The state is 91.3 percent white, while the country is 72.4 percent white. But these homogeneous demographics helped Barack Obama when he won the 2008 Democratic caucuses. His victory proved to a lot of people — especially African Americans he was courting — that he could attract white votes.
While small, Iowa is traditionally one of a half-dozen battleground states. In November 1996, 2000, 2004 and 2008, the Iowa popular vote closely tracked national preferences. Activists from each party attend caucuses, and they tend to be similar to the activists in their parties around the country. Among Democrats, that means lots of people who are pro-labor and antiwar, and many who are concerned with social justice. For Republicans, it’s social and fiscal conservatives, foreign policy hawks, Second Amendment conservatives and libertarians. The Iowans who show up on caucus night look a lot like the people on the floor of the national conventions.
2.
Retail politics is king in Iowa.
The one-on-one retail politicking that marked earlier campaigns has gone the way of the corner store. The days when a candidate such as George H.W. Bush could bounce around Iowa in a station wagon with a driver, an aide and a reporter are gone. “Retail politicking” now includes messages on Web sites, social media posts and trips to Wal-Mart. Add in TV commercials, and politicking here looks more wholesale than retail.

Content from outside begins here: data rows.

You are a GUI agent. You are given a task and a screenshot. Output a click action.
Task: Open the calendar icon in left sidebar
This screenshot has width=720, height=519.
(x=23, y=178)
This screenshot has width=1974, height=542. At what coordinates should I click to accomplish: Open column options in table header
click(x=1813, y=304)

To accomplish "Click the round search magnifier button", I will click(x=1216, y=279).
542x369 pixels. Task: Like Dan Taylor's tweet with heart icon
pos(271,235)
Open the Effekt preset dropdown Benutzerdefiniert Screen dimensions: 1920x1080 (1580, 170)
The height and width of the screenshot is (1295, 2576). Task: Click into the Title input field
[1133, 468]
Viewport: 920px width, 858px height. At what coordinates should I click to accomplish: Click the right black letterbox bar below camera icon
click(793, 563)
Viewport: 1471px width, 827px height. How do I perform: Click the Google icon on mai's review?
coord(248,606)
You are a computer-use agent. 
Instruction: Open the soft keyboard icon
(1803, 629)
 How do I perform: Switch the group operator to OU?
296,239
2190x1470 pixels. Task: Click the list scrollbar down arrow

Whenever America starts selecting a president, it’s a big story. Since technology has become cheaper and more portable, large groups of journalists now descend on Iowa and change the nature of the events they cover. Every reporter in Iowa these days has a story of showing up to an event where there were more media folks then caucus-goers. Gone are the days when journalists such as Johnny Apple, David Broder, Jack Germond and Jules Witcover would slip into the kitchen to hear what was happening in the living room.
Just as the heat of an observer’s eyeball through a microscope can change the performance of the specimen below, so, too, has media heat changed retail politics. A candidate’s every word is flashed around the world, critiqued on cable news outlets, blogs and Twitter. No more does a candidate get to munch on lemon bars with a dozen locals to try out messaging and ideas.
3. To win, you need to appeal to right-wing activists.
Ultra-conservatives are an important constituency in the Republican Party, just as left-wing liberals are important to Democrats. But hard-liners are not the whole game in either party. For example, an October Des Moines Register Iowa Poll reported that only 45 percent of likely GOP caucus-goers described themselves as very conservative on social issues. Even among such voters, issues such as jobs and the economy are often more important than abortion and same-sex marriage.